I had been a follower of Christ only a short time when the first of God’s nudges occurred. An inward impression on my heart and mind began compelling me to tell someone how God had forgiven my sins and changed my life.
I was certain I knew the person the Lord wanted me to talk to that day. Across the crowd was Ryan, (not his real name), a wild, troubled boy who attended my high school. For years I had seen him grapple with failure and rejection.
There was one problem. I was at a place where a dedicated Christian shouldn’t be. Young in the faith, I didn’t realize how serious it was to rationalize around the uncomfortable guilt I felt while attending this event.
How will he believe me when I’m at this place? I reasoned. Other church members were there, but the Lord made it clear He didn’t think it was a place for me.
I lost the chance when Ryan and his friends left. A short time later, this troubled teenager was shot and killed at a drinking party.
A second experience came one winter when I was teaching in the Appalachian Mountains. Ice covered the roads and sidewalks that day, making travel treacherous.
While driving up a hill, I noticed a haggard-looking young woman staggering up a steep sidewalk. She was drunk; it was obvious.
“Pick her up and tell her about Me.” God was nudging me again.
I stopped, picked her up, and drove her to her destination. But the thought of witnessing to her was lost on what seemed like sound reason: She’s so drunk she’ll never comprehend what I’m saying.
And so, that opportunity was lost also.
The story didn’t end there.
A few weeks later our pastor got a call to hold a funeral for a family that had no church affiliation. They needed an organist and asked me to play.
As the funeral began, police escorted a young prisoner in, complete with shackles on his ankles. They sat with him on the front row and guarded him carefully. From my vantage point at the front, I could see his face twisted in anguish.
The funeral ended. Just before the undertaker closed the casket, police escorted the prisoner to the front to pay his final respects. Despite his shackles, he threw himself over the casket, moaning and wailing. The deceased was his wife or his girlfriend.
I was one of the last to leave the church.
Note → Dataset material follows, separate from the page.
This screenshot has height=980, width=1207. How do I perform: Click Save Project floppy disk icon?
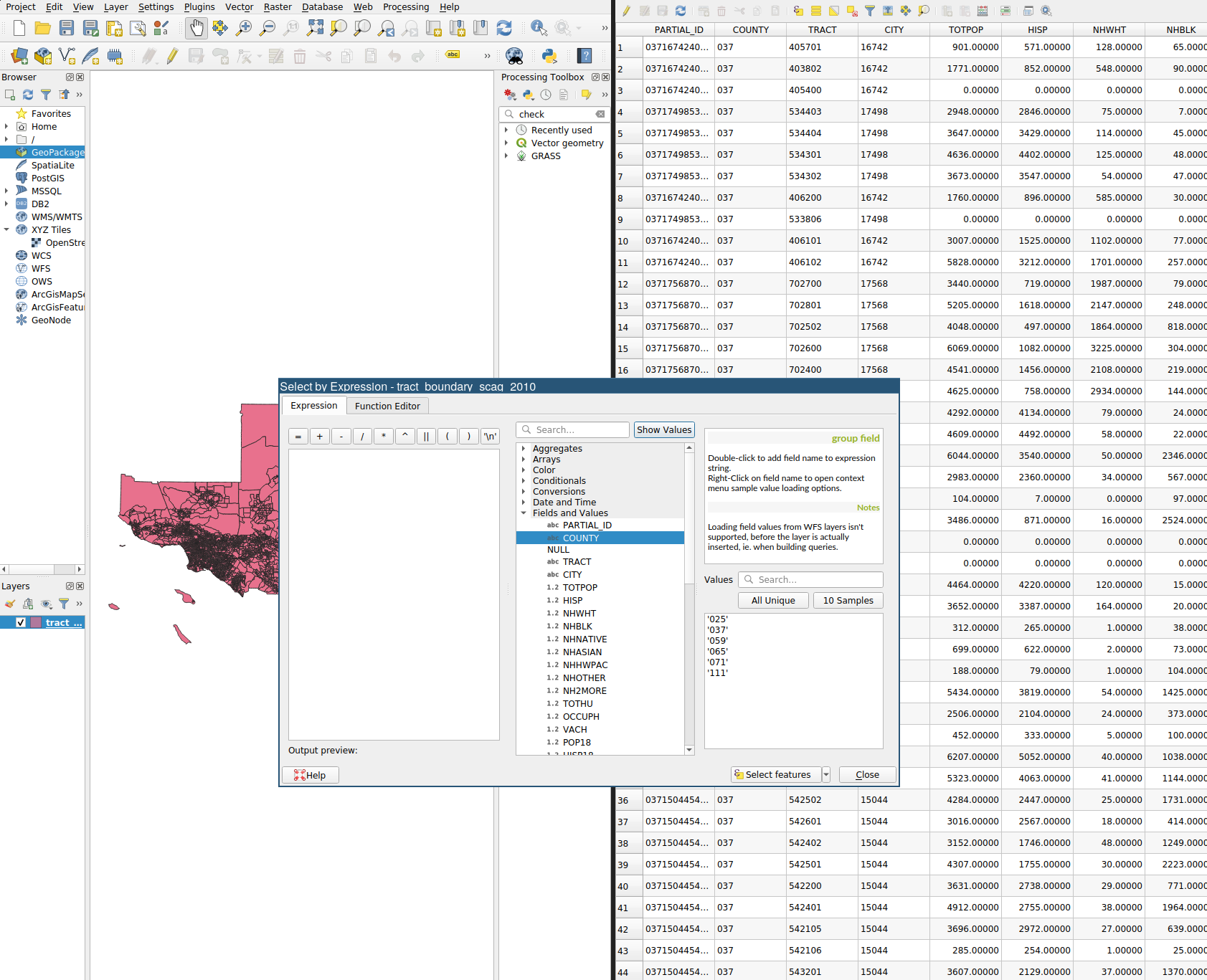click(x=67, y=28)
When I peered into the face of the deceased, I was shocked to see the same girl God had urged me to speak to, just a few weeks prior.
Another chance to make a difference in someone’s life—and I hadn't responded.
Since then, I have learned that you can’t put God in a box. He can and does choose to speak to people in places and situations we can hardly fathom. It’s worth all eternity to pay attention to the impressions of the Spirit of the living God.